[Stored items]
►
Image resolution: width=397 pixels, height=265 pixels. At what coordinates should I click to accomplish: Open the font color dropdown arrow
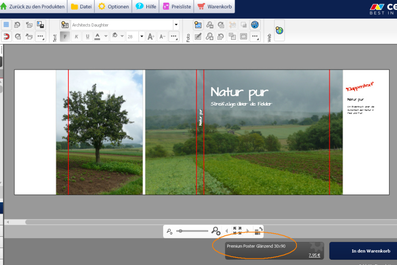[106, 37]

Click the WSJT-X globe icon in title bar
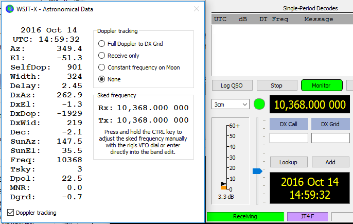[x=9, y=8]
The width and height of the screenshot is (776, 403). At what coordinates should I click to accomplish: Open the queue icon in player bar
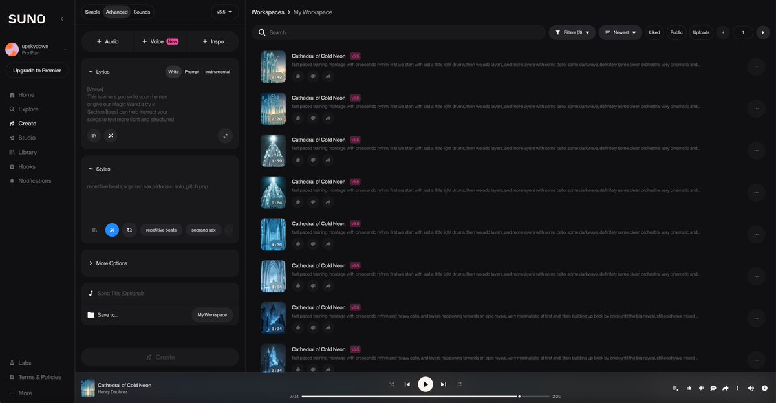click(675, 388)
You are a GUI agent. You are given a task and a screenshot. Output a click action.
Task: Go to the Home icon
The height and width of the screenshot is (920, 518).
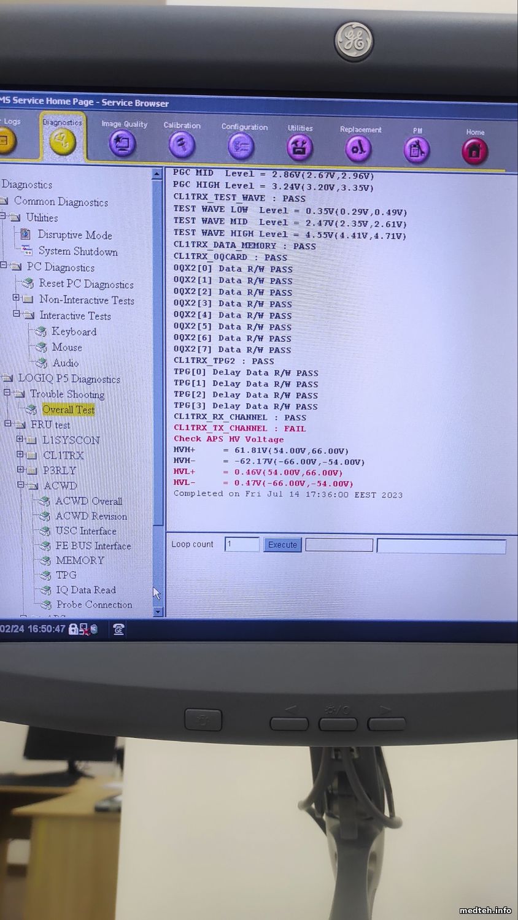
◄
ASSIGNED TASK.
Set every entry down again exactly as written, and omit the images.

SOLUTION BELOW.
Image resolution: width=397 pixels, height=265 pixels. At what coordinates should I click to accomplish: Open the font color dropdown arrow
[106, 37]

Click the WSJT-X globe icon in title bar
[x=9, y=8]
The width and height of the screenshot is (776, 403). At what coordinates should I click to accomplish: Open the queue icon in player bar
click(675, 388)
You are a GUI agent. You are given a task and a screenshot. Output a click action.
Task: Go to the Home icon
The height and width of the screenshot is (920, 518).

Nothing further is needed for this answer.